• [REQUIRED WORK]:
Copy every line of the data exactly, leaving nothing out.

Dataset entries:
..............................

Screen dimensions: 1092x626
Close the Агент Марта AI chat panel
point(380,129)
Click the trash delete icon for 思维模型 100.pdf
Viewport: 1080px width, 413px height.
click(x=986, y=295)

..............................

• [SOLUTION]:
Screen dimensions: 1092x626
Close the Агент Марта AI chat panel
point(380,129)
Click the trash delete icon for 思维模型 100.pdf
Viewport: 1080px width, 413px height.
click(x=986, y=295)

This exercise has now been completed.